HAMPTON - Floyd Jozitis, Winnacunnet High School's part-time drug and
alcohol counselor, says he has a caseload of 49 students - enough to keep
him busy full-time.

"Forty-nine is a case load for two mental health counselors," said Jozitis
who works at the high school just on Fridays. "They need a full-time
counselor."

His office is located in a small closet of space behind the teachers'
cafeteria and student cafeteria.

"In this job, I'm just planting seeds," he said. "I don't have an hour with
each child. I have 15 minutes."

Principal Ruth Leveille wants to fund the position full-time through grant
money, said Jozitis, a position confirmed by the principal.

"He does a great job with kids," Leveille said. "We could keep him busy
full-time."

This Friday, Jozitis had a case load of 12 students. Some are referred on
CHINS (Child In Need of Services) petitions ordered by the court. Others,
such as Joe (fictitious name), 16, have voluntarily come forward. Joe is on
a CHINS petition, not because he was arrested on drug charges, but because
of truancy caused by drugs, he says.

Joe started smoking pot in seventh grade; doing speed in ninth. He couldn't
get his hands on cocaine, he says, so he got the prescription drug Adderall
from friends.

"I thought, this isn't enough," Joe said. "Then I got introduced to crack
cocaine. The first time I smoked, I said, 'what's the big deal?' I was so
high I didn't know.

I was awake for two days. When you're wired, when you come to your 18th,
19th hour of being awake, you lose it. I finally reached my breaking point."

Joe told a school counselor who hooked him up with Jozitis. He later told
his mother.

His mother had caught on early to Joe's marijuana smoking, but Joe managed
to hide the rest.

"It's not that parents are dumb," he said. "Kids are finding more and more
ways to get around it."

Joe was also using heroin and ecstasy, Jozitis says.
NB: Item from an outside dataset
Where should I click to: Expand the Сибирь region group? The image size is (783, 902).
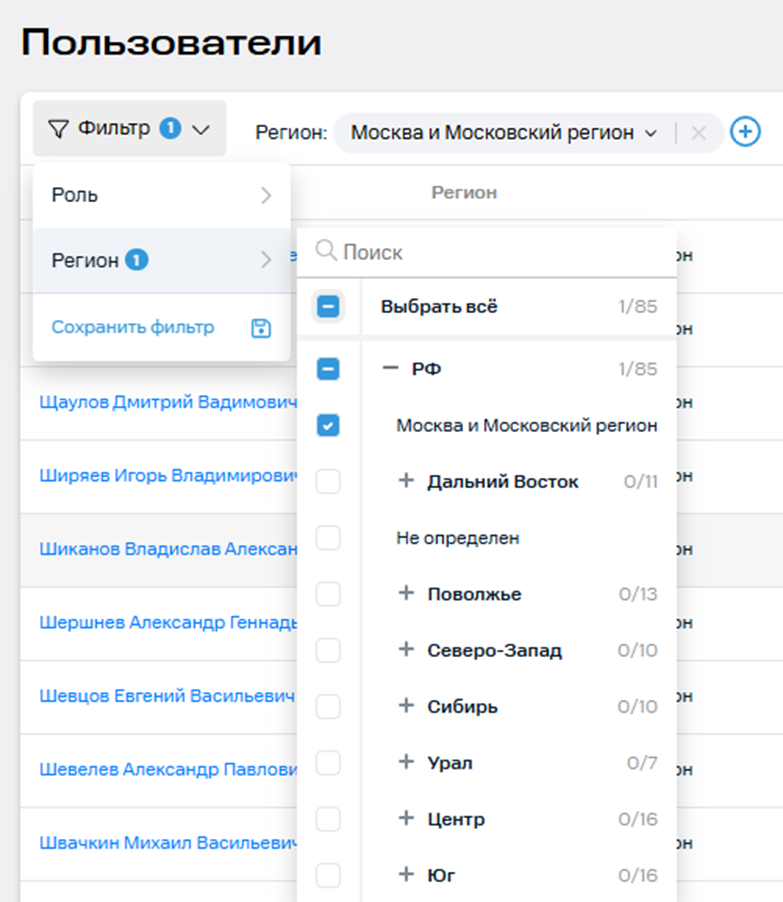406,706
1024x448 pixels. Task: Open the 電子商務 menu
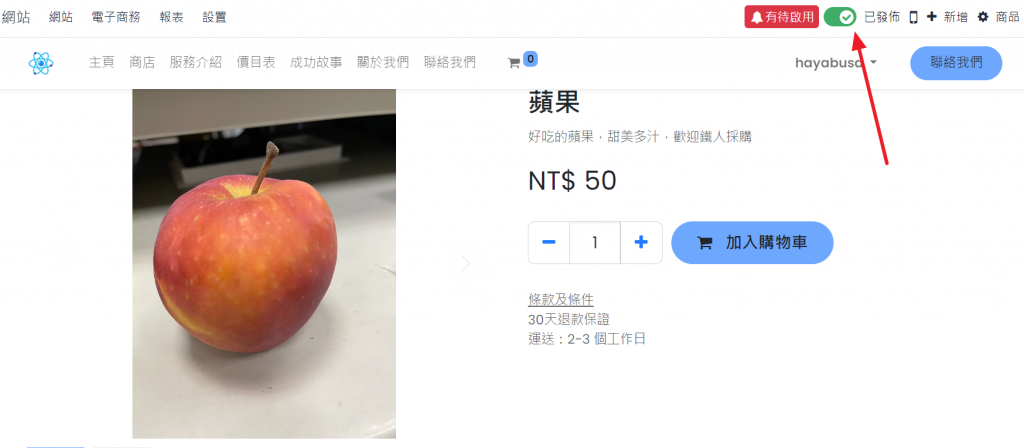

School work obviously suffered. Joe stole money from his mother's
pocketbook and elsewhere.

Being wired leads to dangerous crimes, Jozitis says.

"If not for Floyd, I probably would have kept using," said Joe, who admits
to an occasional relapse.

Addiction crosses all socio-economic levels. Jozitis sees students from the
wealthiest neighborhoods to the poorest.

An estimated 10 percent of the students Jozitis sees have tried heroin, he
says. A much greater percent are addicted to Vicodin, OxyContin or
Percocet, prescription drugs Jozitis labels as opiates.

All are easily available.

The Seacoast is the corridor for heroin coming up from Massachusetts. The
heroin out there now is very strong and is cheaper than ever, an estimated
$5 a bag, Jozitis says. It's also smokeable and snortable, taking away the
stigma of injection by needle.

OxyContin, Jozitis says, is "a greater high than heroin, ten times more
powerful."

Jozitis, who spent four years working at Hampton Academy Junior High
School, has seen students as young as 11 hooked on drugs.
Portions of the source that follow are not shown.